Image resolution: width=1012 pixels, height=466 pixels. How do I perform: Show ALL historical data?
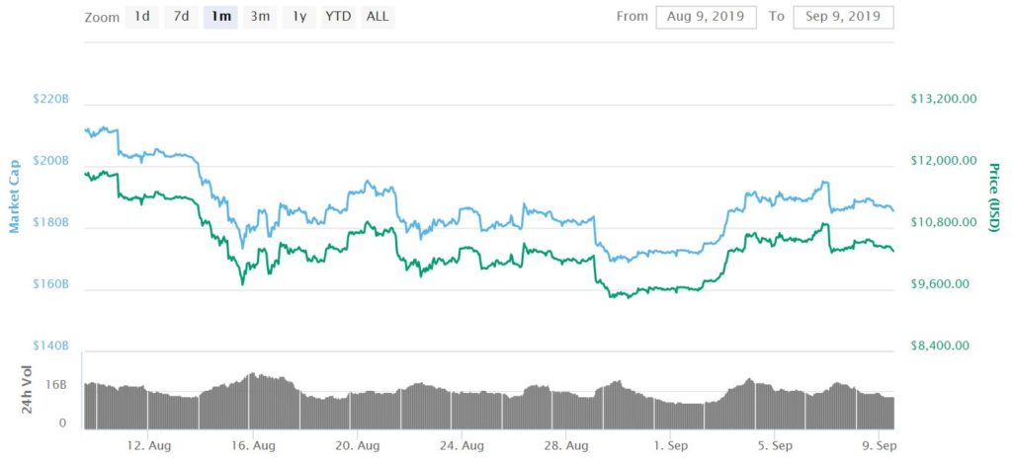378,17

──────

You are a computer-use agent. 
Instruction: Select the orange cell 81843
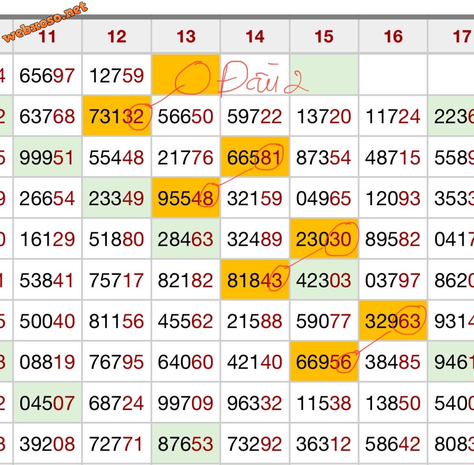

──────

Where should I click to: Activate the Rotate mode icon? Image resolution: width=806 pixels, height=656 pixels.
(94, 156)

──────

Task objective —
Your task for the entries above: copy exactly the span starting with the line with "You are a computer-use agent." and going on through the line with "Instruction: Select the orange cell 81843", both lines included, and nothing else.

Answer to the exercise —
You are a computer-use agent. 
Instruction: Select the orange cell 81843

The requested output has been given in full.